Radikalisme Islam dan Perilaku Orang Kalah dalam Perspektif Psikologi Sosial
Oleh:
Prof. DR. Koentjoro bin Soeparno
Professor Pelawat Pusat Pengajian Psikologi dan Pembangunan Manusia,
Universiti Kebangsaan Malaysia
Beben Rubianto, S.IP
(Anggota Forum Komunikasi Tafsir Hadis Indonesia)
A. Pengantar
Bom yang meledak di Sharm el Sheik, Mesir, konon merupakan perbuatan salah satu jaringan Al-Qaeda, namun indikasi ini perlu dikaji kebenarannya. Yang pasti pelaku peledakan bom di area wisata laut merah maupun ledakan-ledakan bom lainnya, akan mendapat tanggapan dan sebutan yang bermacam-macam dari masyarakat, diantaranya: Radikal, Militan, dan Teroris. Yang menarik bahwa, sebutan-sebutan seperti ini apalagi dikaitkan dengan peledakan bom cenderung ditujukan kepada kelompok-kelompok bernuansa Islam. Artinya, sebutan radikal, militan, dan teroris dianggap memiliki daya tarik bila dikaitkan dengan sentimen keagamaan daripada dengan ideologi, politik, budaya, hankam, dll, serta cenderung menyamakan radikal, militan, dan teroris dengan konotasi negatif.

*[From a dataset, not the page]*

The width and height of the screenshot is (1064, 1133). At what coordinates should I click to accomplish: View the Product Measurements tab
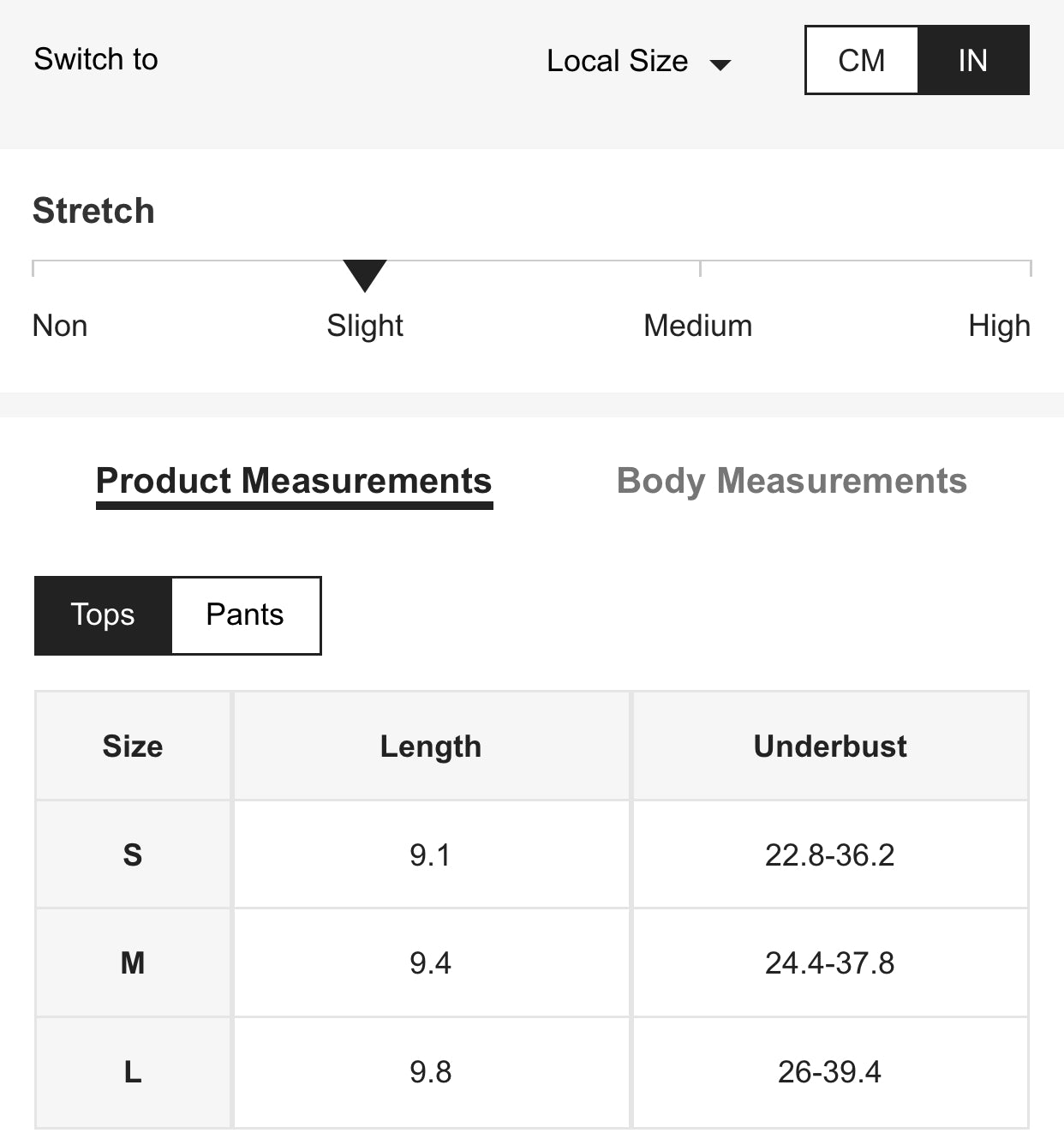tap(294, 481)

Benarkah demikian?
Menurut penulis invasi atau campur tangan Amerika ke Afganistan, Lybia, Palestina, Bosnia dan kemudian dilanjutkan invasinya ke Irak, semakin membenarkan hipotesa Huntington, bahwa dengan redanya perang dingin Amerika versus Soviet, maka yang dianggap musuh amerika adalah Islam. Tulisan ini akan mencoba untuk menelaah bagaimana radikalisme Islam terjadi di Indonesia dan kenapa harus terjadi di Indonesia.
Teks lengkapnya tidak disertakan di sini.